Start Omhoog

Rachid Benzine: vijf misvattingen over de Koran ontkracht

Rachid Benzine, auteur van ‘Le coran expliqué aux jeunes’, ontzenuwde tijdens lezingen in België vele vooroordelen over het heilige boek. Wat staat er in de Koran over vrouwenrechten, onderwerping of geweld? Journaliste Najet Boulafdal ging in gesprek met de man die het kaf van het koren scheidt.

Najet Boulafdal; 12 februari 2015

http://www.nieuwwij.nl/verdieping/rachid-benzine-vijf-misvattingen-de-koran-ontkracht/ 

Sinds de islam zowel op het internationale speelveld als in de lokale publieke opinie een dominante plaats inneemt, is het aantal zogenaamde Korankenners gevoelig gestegen. Van talkshows, over rechtszalen in het Westen tot cafétogen in de Kempen, iedereen lijkt te weten wat er in het heilige boek staat over de meest uiteenlopende onderwerpen en ook de diepere toedracht van de desbetreffende verzen te doorgronden.

Zowel radicale moslims als uitgesproken islamofoben, vrouwenhaters en seksisten als feministen, militante activisten als passieve angsthazen, iedereen beroept zich op de Koran en vindt wel een of meerdere verzen die zijn of haar levensvisie onderschrijven. 

Wie heeft gelijk? ‘Geen van allen’, zegt Rachid Benzine die er niet voor terugdeinst tegen heilige huisjes te schoppen. In zijn historisch-antropologische benadering van de Koran helpt hij enkele diepgewortelde mythes uit de wereld.

#1 De Koran lezen is de Koran begrijpen

Dat leken, aan beide kanten van de geloofsgrens, al snel beweren de Koran te kennen en te doorgronden is lachwekkend volgens Benzine. Zowel de vrome gelovige als de denigrerende scepticus slaan de bal mis wanneer ze denken zelfs de meest eenvoudige beginselen van de islam te kunnen vatten louter aan de hand van het Heilige Schrift. De Koran is pas toegankelijk als de lezer zich de moeite getroost de historische context van de openbaring te begrijpen.

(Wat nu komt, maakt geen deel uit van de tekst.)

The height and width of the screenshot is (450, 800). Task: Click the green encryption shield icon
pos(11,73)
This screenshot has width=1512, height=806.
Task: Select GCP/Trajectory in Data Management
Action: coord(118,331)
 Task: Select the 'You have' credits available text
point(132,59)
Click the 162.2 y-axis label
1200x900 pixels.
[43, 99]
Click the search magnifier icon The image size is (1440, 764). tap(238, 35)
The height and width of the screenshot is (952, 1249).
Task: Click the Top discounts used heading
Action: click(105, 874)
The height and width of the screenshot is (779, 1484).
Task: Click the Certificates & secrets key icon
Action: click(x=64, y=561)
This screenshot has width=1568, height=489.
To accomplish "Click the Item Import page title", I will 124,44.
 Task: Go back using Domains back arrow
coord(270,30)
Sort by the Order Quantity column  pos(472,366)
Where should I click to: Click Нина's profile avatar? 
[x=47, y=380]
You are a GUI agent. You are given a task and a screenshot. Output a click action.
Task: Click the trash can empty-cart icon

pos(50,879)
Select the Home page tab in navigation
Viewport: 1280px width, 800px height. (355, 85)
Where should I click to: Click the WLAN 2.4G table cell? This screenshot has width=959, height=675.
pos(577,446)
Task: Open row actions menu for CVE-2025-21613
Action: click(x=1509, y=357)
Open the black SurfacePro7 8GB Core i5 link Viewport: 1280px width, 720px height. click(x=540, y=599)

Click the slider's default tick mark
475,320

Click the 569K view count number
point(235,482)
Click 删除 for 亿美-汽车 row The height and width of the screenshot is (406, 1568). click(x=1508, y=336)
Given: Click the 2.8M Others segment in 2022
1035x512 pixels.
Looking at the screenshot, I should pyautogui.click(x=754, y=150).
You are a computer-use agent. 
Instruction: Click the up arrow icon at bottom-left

Om te beginnen is het Arabisch van de zevende eeuw sterk geëvolueerd, woorden die vandaag onderwerping (islam), geloof (iman) en godsdienst (dîn) betekenen, hadden ten tijde van de openbaring een heel andere betekenis: alliantie, engagement en (het rechte) pad.

Zelfs de geografische kenmerken van de steden die de openbaring voor het eerst hoorden, spelen een cruciale rol in de teksten van de Koran. Mohammed ontving de openbaring in Mekka, een onherbergzame woestijnstad, ver van de karavaanroutes en met weinig culturele diversiteit. Na twaalf jaar vluchtte hij naar Medina, een oase en vaste ankerplaats van de wierookroute met een religieus diverse bevolking die veel meer blootgesteld werd aan externe invloeden.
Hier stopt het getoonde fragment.